## [Text section]
It’s impossible to evaluate anything in the NFL without understanding the situation, responsibilities, and expectations of a player within the context of their surroundings. Otherwise, it’s too easy to credit them for things they don’t actually do or blame them for things that aren’t on them to do. Ryan Fitzpatrick’s 2015 season came on one of the Jets most talented offensive rosters in their entire history…
Some of the best receivers to ever wear Jets uniforms took up the top roles of the 2015 offense. A depth of talent sits behind them that is able to gain separation using their athleticism and/or skills; all of whom are very good at adjusting to off-target throws. There’s an offensive line that is shaky but capable of what it is asked to do: stall rushers for enough time to give the quick passing game a clean release. All of this works under a coordinator that understands how to maximize the limitations of his players instead of pushing them outside of their comfort zone.
I’ve gone back into all of Fitzpatrick’s games last season (minus his short appearance in Oakland) and placed all of his season into multiple categories, breaking down Fitzpatrick’s performance within those. This is the first year I’ve ever done this, so we don’t have any players to compare these to but we can at least look in a vacuum to see what’s interesting about them.
Let’s explain how the stats work. The “%” column is not completion percentage but success. If the ball is dropped or there’s a defensive penalty, Fitz’s % does not get penalized for that. So 4/6 with 1 drop and 1 defensive penalty, is actually 4/4. YPA and QB rating don’t penalize for them either. INTable measures whether or not a pass was interceptable regardless of it being finished or not. This means some interceptions that were not on Fitzpatrick are not counted (such as the drop by Marshall vs the Eagles). INTable is counted inside the QB Rating, since this is measuring the QBs play and not their opponents ability to finish interceptions, which is outside of the QBs control. Drops also take account of difficulty to catch, so an off-target throw that the WR doesn’t finish didn’t get counted as a drop.
Not included in these stats are touchdowns lost. In total, Fitzpatrick lost two would-be touchdowns on the season due to drops. Fitzpatrick’s rushing isn’t quantified in here either, this is strictly focusing on his performance in the passing game.

## [Records shown]

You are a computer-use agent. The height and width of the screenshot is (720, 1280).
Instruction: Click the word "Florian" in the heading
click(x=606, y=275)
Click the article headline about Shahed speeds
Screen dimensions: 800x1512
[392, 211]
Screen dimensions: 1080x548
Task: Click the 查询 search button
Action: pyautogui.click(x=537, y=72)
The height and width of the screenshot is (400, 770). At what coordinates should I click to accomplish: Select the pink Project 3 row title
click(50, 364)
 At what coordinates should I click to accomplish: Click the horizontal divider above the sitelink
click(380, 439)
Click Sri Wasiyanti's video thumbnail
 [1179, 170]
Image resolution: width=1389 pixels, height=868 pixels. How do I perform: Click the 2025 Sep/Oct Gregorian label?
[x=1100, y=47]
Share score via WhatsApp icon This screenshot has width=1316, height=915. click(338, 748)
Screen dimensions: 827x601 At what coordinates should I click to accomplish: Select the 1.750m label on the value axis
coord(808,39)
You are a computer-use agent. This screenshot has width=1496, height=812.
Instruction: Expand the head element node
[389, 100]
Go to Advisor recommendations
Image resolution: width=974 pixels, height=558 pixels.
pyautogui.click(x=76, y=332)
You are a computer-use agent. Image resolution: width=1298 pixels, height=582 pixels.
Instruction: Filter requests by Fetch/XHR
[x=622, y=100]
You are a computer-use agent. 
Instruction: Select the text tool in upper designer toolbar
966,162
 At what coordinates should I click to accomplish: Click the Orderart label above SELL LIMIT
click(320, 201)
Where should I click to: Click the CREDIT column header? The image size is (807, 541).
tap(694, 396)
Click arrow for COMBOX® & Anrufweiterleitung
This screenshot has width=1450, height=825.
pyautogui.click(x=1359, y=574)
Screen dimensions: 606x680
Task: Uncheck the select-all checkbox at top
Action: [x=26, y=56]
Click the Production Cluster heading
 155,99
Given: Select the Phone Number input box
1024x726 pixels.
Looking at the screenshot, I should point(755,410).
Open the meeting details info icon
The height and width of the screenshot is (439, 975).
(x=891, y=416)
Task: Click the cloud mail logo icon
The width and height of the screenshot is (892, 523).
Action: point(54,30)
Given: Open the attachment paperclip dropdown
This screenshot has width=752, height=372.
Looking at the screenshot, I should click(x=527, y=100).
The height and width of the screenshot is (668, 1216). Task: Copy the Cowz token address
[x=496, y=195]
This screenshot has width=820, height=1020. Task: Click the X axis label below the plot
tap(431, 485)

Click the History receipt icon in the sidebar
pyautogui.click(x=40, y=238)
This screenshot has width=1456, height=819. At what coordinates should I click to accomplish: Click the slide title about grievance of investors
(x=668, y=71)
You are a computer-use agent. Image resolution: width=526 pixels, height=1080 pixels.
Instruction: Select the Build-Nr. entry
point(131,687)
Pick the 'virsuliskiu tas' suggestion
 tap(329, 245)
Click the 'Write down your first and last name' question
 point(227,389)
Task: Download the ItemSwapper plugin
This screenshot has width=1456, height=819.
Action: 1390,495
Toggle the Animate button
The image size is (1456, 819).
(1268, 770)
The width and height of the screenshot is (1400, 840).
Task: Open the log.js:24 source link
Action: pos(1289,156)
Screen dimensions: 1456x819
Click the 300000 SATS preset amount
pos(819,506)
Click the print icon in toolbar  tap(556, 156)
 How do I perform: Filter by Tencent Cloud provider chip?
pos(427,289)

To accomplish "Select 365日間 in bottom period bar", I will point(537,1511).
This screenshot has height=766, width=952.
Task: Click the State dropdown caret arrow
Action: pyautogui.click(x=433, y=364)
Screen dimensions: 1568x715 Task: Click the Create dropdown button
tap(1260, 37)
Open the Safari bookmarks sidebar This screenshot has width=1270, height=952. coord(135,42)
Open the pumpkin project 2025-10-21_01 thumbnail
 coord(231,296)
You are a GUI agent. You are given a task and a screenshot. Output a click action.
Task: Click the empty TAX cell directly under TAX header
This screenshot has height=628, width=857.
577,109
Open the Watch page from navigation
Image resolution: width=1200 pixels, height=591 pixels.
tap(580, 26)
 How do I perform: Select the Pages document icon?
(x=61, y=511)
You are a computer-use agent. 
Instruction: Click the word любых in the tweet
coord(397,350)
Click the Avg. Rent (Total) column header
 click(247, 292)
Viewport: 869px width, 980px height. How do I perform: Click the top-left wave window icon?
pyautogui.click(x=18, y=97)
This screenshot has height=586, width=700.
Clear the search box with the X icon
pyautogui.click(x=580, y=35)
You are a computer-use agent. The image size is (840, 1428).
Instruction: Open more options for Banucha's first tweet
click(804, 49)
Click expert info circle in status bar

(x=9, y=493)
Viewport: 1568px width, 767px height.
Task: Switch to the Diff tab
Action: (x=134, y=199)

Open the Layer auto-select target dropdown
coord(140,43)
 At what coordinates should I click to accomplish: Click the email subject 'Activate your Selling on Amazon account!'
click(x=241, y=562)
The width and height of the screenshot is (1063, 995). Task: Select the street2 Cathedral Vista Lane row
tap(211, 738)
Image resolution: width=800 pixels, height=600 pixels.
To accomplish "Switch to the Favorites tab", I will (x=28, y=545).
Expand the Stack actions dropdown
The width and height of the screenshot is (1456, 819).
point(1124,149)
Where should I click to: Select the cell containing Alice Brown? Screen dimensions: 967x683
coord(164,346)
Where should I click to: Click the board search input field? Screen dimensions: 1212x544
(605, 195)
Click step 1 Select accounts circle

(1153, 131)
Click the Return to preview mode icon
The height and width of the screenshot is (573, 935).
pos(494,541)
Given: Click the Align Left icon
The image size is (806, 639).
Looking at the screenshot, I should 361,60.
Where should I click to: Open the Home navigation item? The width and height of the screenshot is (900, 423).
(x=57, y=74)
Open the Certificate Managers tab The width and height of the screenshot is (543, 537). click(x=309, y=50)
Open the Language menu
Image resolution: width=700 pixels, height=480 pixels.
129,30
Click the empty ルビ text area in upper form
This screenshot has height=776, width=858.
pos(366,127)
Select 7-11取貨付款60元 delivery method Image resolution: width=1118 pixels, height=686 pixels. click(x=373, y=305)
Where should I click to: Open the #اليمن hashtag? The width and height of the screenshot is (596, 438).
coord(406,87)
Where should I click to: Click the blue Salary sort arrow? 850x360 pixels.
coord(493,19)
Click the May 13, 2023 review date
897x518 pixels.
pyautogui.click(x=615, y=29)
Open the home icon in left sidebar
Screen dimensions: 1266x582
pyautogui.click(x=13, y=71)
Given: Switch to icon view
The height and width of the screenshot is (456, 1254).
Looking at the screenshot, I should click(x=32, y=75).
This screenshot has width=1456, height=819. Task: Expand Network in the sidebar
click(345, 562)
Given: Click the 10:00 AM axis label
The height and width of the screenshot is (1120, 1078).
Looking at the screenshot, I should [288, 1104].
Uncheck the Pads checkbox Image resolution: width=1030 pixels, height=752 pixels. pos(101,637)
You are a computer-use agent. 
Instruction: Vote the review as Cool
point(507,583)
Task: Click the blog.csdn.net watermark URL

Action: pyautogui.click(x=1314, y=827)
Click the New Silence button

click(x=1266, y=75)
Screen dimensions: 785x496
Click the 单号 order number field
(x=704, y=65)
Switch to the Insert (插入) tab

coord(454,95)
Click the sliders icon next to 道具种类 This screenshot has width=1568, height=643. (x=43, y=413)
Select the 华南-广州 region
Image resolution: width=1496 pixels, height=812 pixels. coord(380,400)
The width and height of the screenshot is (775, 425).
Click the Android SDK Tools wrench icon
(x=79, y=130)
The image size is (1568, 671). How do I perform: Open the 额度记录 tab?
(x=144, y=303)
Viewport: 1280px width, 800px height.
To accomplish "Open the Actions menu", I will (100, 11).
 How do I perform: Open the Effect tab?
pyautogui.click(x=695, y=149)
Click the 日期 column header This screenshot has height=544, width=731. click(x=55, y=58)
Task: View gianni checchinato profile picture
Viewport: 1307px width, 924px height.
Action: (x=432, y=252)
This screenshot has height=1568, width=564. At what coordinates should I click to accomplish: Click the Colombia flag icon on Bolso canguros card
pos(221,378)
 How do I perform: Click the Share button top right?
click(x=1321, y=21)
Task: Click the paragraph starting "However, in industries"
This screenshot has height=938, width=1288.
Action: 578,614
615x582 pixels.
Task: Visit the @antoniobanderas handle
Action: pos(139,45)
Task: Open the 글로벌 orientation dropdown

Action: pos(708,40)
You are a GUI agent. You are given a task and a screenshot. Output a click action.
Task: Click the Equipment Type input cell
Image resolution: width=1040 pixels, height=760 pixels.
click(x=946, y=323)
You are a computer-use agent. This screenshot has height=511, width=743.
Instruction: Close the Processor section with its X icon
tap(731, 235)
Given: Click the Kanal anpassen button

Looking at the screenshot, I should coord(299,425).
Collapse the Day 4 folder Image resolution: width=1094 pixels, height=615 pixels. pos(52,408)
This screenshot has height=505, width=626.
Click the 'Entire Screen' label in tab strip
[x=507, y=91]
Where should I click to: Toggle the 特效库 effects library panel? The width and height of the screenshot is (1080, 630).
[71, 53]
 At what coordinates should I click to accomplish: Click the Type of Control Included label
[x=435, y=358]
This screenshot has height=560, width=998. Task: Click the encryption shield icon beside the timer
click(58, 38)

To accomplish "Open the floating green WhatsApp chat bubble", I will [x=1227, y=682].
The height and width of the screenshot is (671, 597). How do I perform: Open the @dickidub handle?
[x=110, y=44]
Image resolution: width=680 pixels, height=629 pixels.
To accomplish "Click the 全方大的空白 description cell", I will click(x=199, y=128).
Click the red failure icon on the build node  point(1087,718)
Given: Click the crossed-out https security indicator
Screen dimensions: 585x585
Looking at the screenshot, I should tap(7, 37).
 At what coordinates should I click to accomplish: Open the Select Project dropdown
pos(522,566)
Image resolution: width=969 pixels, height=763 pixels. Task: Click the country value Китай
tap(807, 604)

## [Request 1]
In the text on Ryan Fitzpatrick's 2015 season, why are interceptable passes counted inside the QB rating even when no interception was made? Answer in one to three sentences.
## [Request 2]
Pick up the text on Ryan Fitzpatrick's 2015 season after its final sentence and carry it forward.

## [Task result 1]
The rating is meant to measure the quarterback's own play. Whether the opponent actually finishes an interception is outside the quarterback's control, so every interceptable pass counts against him whether or not it was caught.

## [Task result 2]
Ryan Fitzpatrick’s Reads
The Reads table looks at Fitzpatrick’s success rate through his decision making in different conditions. Screens and goal line fades have been removed because they are generally designed by the scheme, unless Fitzpatrick audibles into it. Why are we separating reads? We want to see how the QB works off his pre-snap read (which will lead to his first read) and also how he deals with that read being closed.
First read checks how often he saw the first target and threw at them. A QB with a good pre-snap read should win here often and with Chan’s offense making that easier, we should expect good statistics. A 65% completion percentage and a near 8 YPA sounds strong even in a vacuum but a rate of 1 interceptable every 15 passes doesn’t. On the play below, you can see Fitzpatrick use his pre-snap read to see an off-man Cover-1 shell, making the short curl to Devin Smith an easy choice.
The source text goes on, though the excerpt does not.